* **AIM OF THE TASK**
The answer must consist solely of the lines from the one with "You are a GUI" through the last line of the data, copied exactly, with no pictures.

Stored data

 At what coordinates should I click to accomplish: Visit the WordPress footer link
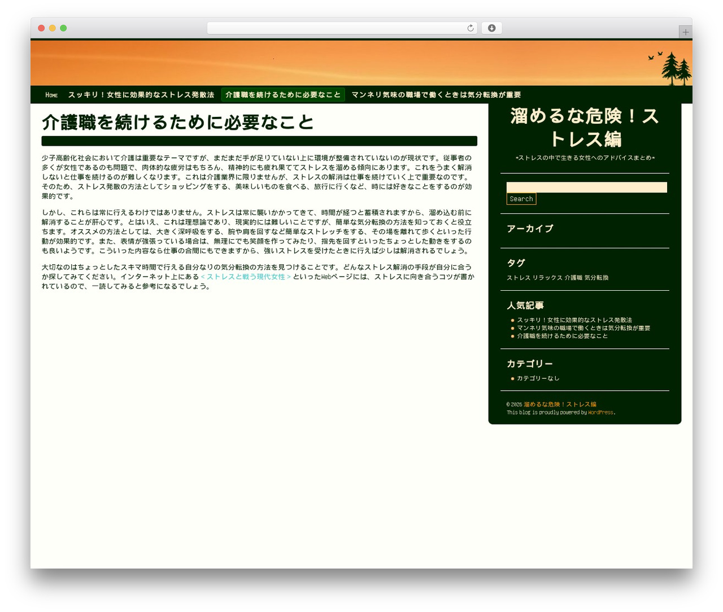[x=600, y=413]
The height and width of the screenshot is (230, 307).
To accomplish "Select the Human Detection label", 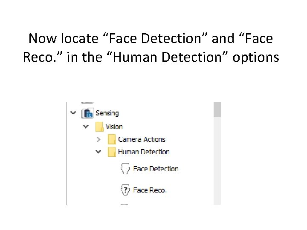I will point(144,152).
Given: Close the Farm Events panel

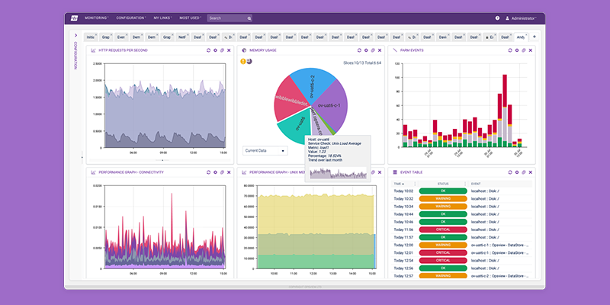Looking at the screenshot, I should click(x=529, y=50).
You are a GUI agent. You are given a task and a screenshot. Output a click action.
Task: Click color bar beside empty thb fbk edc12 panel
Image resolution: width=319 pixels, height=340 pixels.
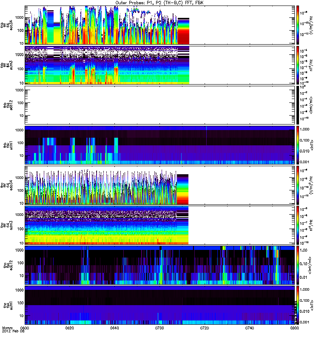(x=299, y=105)
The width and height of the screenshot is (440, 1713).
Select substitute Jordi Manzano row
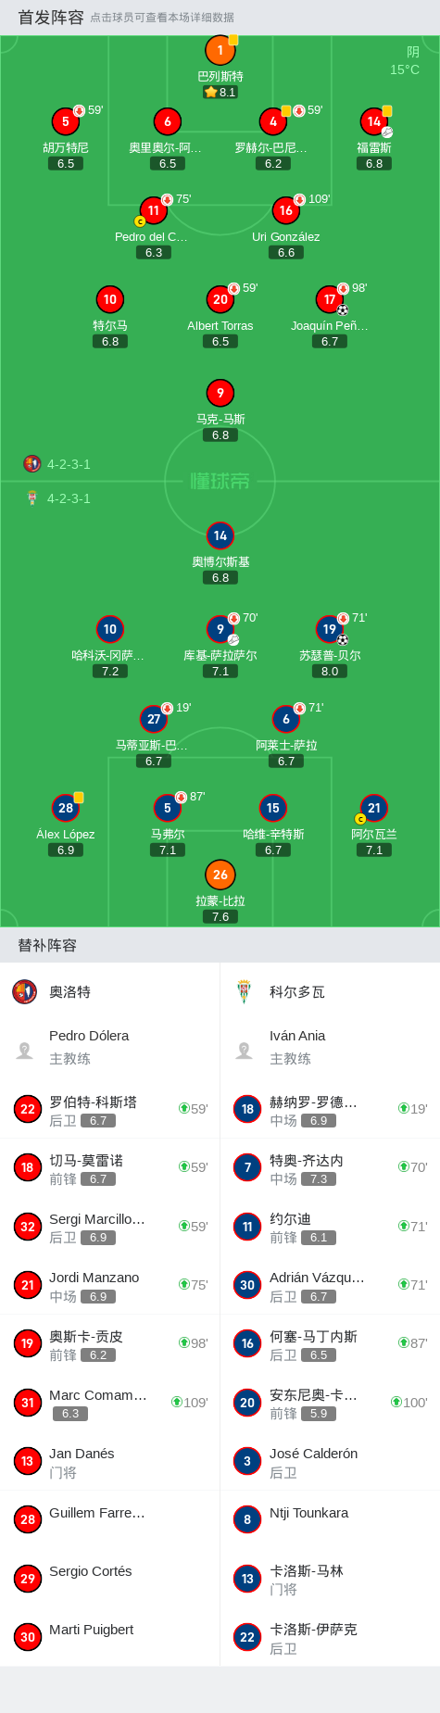[x=110, y=1285]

* **ANSWER AREA**
You are a GUI agent. You are given a task and a screenshot. Output a click action.
Task: Click color bar beside empty thb fbk edc12 panel
Image resolution: width=319 pixels, height=340 pixels.
(x=299, y=105)
The width and height of the screenshot is (440, 1713).
Select substitute Jordi Manzano row
[x=110, y=1285]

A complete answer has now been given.